示例性的,AI模型以及模型训练配置信息可以配置文件的形式发送给第一节点。例如,该配置文件可以包括如下三个文件:1、.caffemodel文件,代表初始的AI模型;2、.proto文件,包括AI模型相关参数定义信息,例如上表中的内容;3、*netproto.txt文件,包括AI模型相关参数的参数值,例如上表中各个参数的参数值。其中,*netproto.txt文件,与AI模型匹配,可以用于AI模型的加载和校验。

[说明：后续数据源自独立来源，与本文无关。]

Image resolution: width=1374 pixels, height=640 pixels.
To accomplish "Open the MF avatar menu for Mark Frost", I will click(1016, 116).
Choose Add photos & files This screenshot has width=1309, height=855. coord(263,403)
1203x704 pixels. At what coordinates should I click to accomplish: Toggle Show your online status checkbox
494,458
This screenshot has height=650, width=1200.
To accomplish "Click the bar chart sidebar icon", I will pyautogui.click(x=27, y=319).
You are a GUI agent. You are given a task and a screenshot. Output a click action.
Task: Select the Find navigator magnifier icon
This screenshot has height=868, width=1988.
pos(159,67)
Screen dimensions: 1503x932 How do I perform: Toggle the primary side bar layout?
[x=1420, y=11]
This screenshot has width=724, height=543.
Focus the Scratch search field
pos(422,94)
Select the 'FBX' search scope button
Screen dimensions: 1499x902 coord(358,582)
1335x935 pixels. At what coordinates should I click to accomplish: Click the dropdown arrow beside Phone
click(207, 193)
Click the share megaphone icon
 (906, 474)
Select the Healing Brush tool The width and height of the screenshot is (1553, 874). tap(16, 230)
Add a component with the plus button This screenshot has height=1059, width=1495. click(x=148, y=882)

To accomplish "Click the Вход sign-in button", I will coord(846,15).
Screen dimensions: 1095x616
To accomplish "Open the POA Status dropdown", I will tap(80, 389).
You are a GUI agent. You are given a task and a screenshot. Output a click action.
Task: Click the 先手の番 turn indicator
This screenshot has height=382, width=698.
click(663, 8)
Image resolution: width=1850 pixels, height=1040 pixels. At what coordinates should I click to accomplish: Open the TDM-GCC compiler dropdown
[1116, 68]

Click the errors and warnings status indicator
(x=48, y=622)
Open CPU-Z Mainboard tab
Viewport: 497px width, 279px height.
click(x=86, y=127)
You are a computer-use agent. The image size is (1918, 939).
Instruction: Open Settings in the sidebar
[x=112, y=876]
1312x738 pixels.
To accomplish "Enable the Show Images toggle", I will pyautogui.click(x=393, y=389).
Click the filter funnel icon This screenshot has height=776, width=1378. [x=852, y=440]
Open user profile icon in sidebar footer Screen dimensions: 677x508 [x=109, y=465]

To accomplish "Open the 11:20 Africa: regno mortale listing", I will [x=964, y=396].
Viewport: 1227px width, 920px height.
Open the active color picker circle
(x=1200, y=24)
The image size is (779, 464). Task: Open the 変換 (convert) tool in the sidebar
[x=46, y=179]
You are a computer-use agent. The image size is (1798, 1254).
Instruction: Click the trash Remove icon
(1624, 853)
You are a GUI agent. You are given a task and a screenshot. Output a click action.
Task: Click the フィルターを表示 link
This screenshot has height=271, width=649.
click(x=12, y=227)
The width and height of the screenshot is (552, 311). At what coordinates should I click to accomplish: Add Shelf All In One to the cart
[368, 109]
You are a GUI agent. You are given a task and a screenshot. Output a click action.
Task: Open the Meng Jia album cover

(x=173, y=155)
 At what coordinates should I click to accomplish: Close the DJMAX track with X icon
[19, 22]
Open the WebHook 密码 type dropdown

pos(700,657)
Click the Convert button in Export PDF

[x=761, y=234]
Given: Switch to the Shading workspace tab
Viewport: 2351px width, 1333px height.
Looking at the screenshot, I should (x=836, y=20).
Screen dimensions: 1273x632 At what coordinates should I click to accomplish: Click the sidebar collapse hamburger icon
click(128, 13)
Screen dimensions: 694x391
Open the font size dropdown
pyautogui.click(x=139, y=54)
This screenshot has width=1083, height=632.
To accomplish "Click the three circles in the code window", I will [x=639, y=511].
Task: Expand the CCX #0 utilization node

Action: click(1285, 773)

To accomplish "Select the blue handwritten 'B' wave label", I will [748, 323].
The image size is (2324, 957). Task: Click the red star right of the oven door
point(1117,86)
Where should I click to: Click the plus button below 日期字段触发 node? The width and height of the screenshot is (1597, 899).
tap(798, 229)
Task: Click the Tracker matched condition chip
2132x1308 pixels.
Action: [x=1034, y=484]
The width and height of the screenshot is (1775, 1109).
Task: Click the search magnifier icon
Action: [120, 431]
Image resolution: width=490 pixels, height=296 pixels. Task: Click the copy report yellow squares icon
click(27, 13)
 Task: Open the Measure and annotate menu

举例而言,所述数据流所属类别可以包括以下内容中的至少一项:所述数据流所属的应用;所述数据流的业务内容所属的类型或协议;或,所述数据流的报文特征规则等。
例如,根据业务需求,一个数据流可以被识别属于的应用,比如,数据流A可以被识别属于微信,数据流B可以被识别属于youtube,数据流C可以被识别属于爱奇艺,等。
又例如,根据业务需求,一个数据流的业务内容可以被识别属于不同的类型,比如,数据流D的业务内容可以被识别属于视频,具体的可以被识别属于微信的视频;数据流E的业务内容可以被识别属于IP电话,数据流F的业务内容可以被识别属于图片,等。
又例如,根据业务需求,一个数据流的业务内容可以被识别属于的协议。不同的协议可以对应不同的应用或者对应于不同类型的应用。比如,数据流G的业务内容可以被识别 属于BT(Bit Torrent)协议,数据流H的业务内容可以被识别属于MSN(Microsoft Network,微软网络服务)协议,数据流F的业务内容可以被识别属于SMTP(Simple Mail Transfer Protocol,简单邮件传输协议),等。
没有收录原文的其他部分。